11. Também não entendo como as nuvens carregadas pairam nos céus de tempestade. E não há explicação sobre correntes ascendentes capaz de me esclarecer esse fenômeno. Me deixa.
12. Por mais que os petistas me irritem e me ofendam e até façam ameaças veladas contra mim, e por mais que a esquerda tenha um tenebroso histórico de violência no varejo e no atacado, esses aspectos violentos da política ainda são como o algodão-doce e as nuvens que, pesadonas de chuva, desafiam a lógica da gravidade.
13. Tampouco entendo o que leva alguém a fazer uma festa de aniversário com tema político.
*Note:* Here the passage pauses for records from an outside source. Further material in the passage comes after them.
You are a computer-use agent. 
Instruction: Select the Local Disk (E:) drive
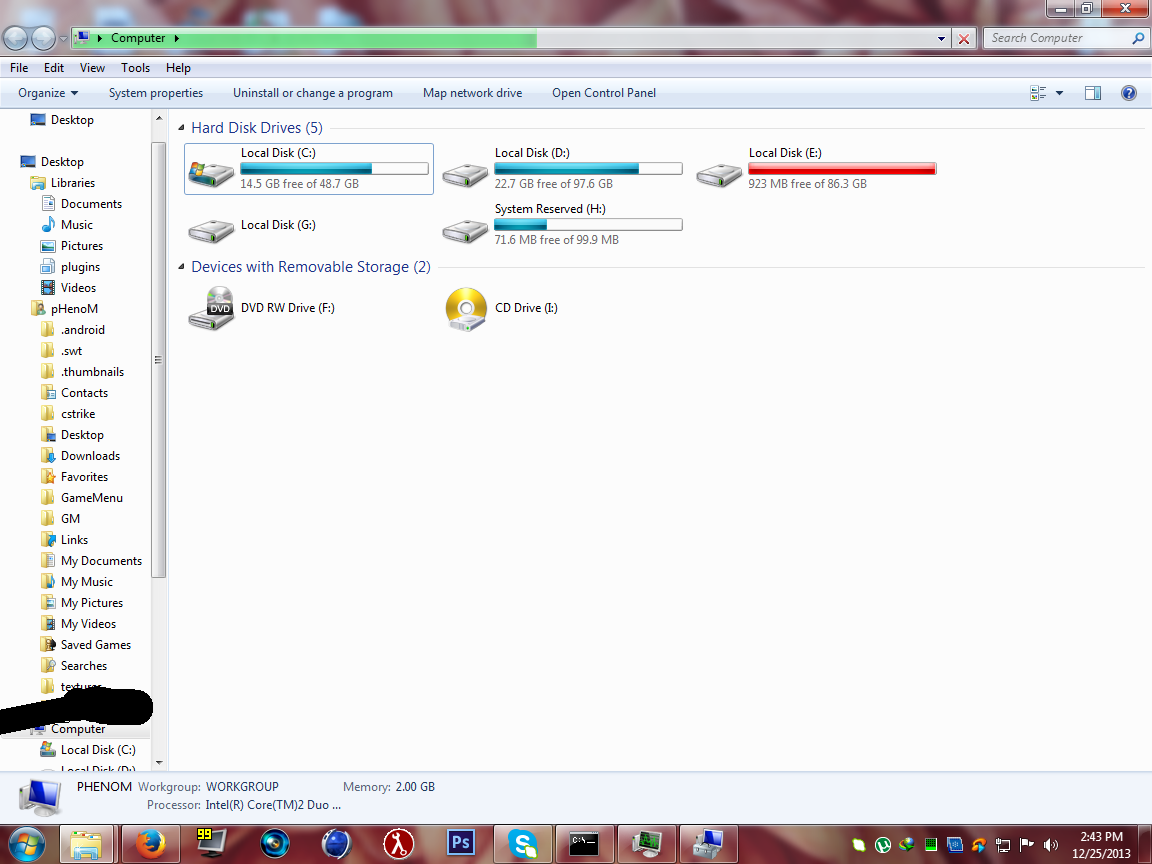pos(816,169)
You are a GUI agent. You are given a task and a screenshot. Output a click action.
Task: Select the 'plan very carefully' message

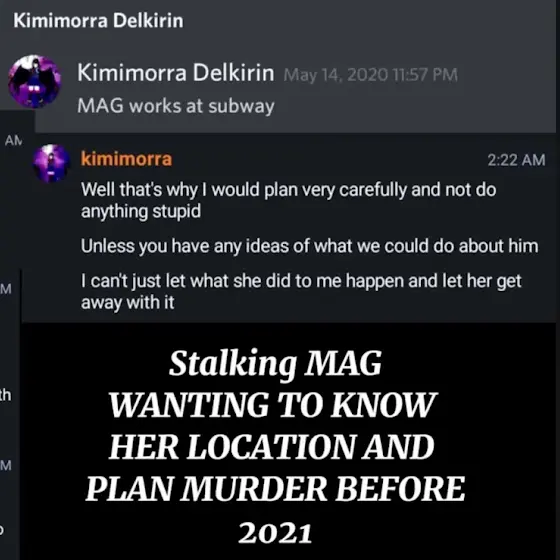coord(289,200)
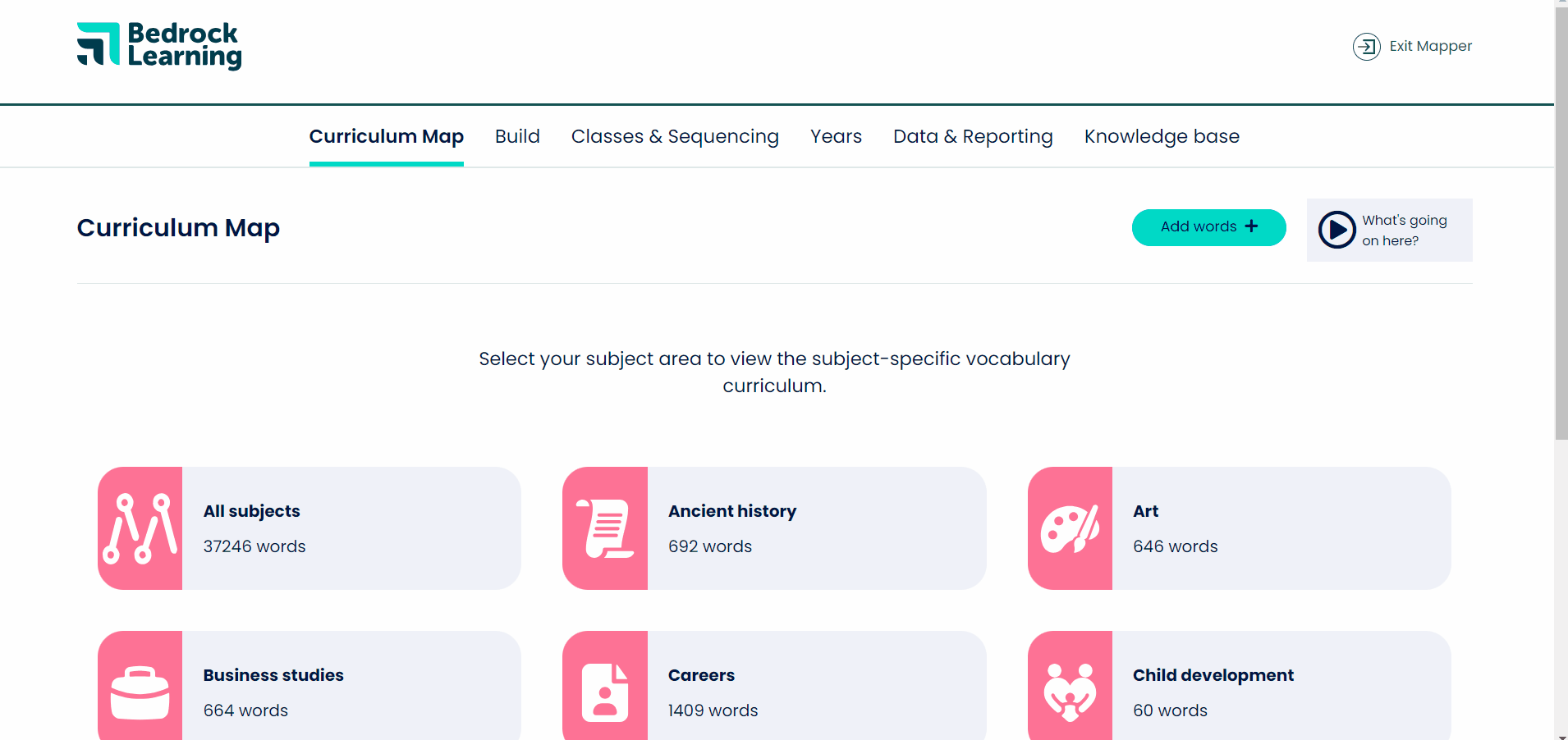The image size is (1568, 740).
Task: Select the scroll icon for Ancient history
Action: tap(605, 528)
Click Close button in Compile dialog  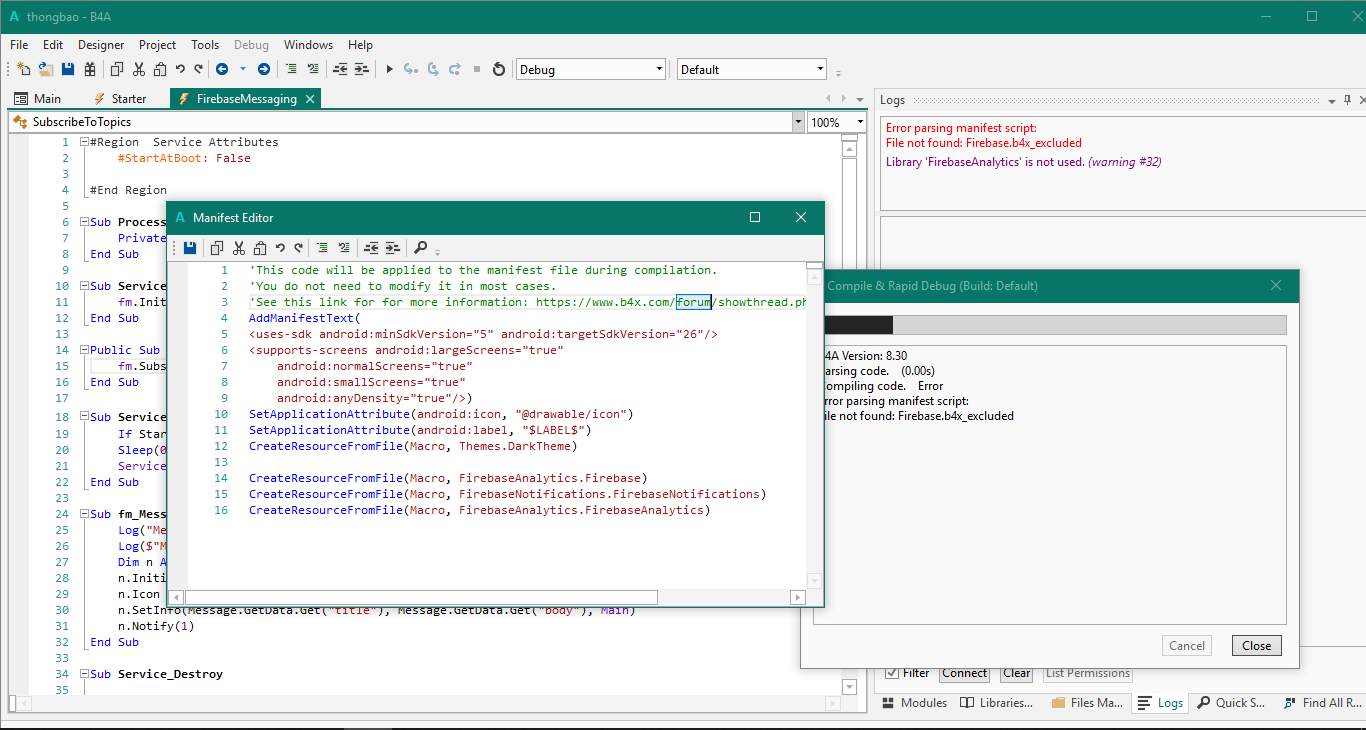1256,645
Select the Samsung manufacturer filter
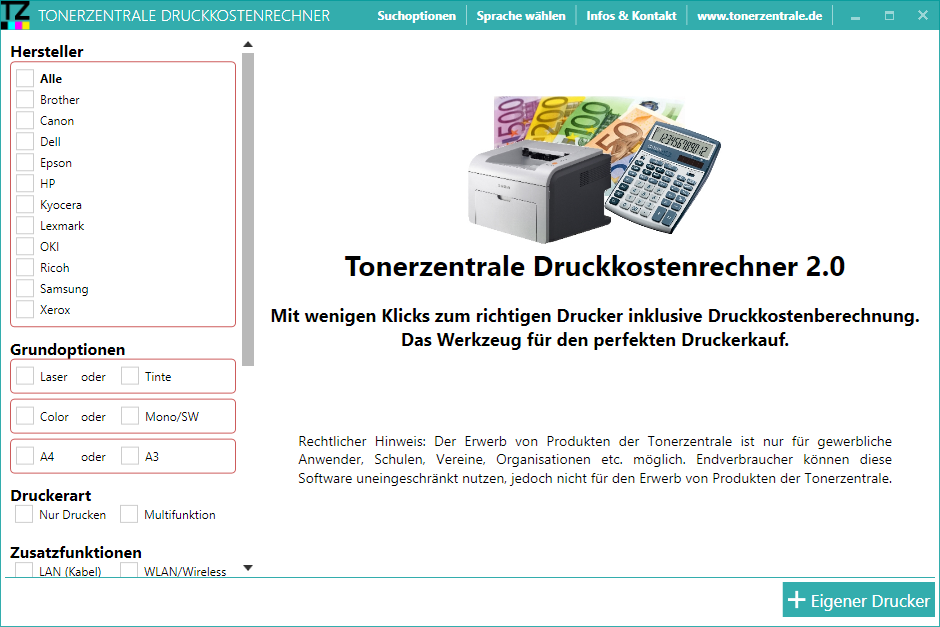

Suponho, sem buscar quaisquer teorias para comprovar minha hipótese à toa, que tenha a ver com vazio espiritual e com a falência do imaginário de que tanto fala meu amigo Francisco Escorsim. Mas é uma realidade tão distante da minha que, sinceramente, prefiro continuar na minha saudável ignorância.
14. Como este texto ficou com 13 itens, o que talvez desse margem a interpretações esdrúxulas, criei mais este item que me permite desabafar: não gosto do número 14. Nunca gostei. Se você parar para pensar, o 14 é um desses números absolutamente inócuos, sem mensagens ocultas ou grandes simbolismos esotéricos. E, no entanto, é indispensável ali entre o 13 e o 15. Sem o 14, o mundo seria um caos maior do que é.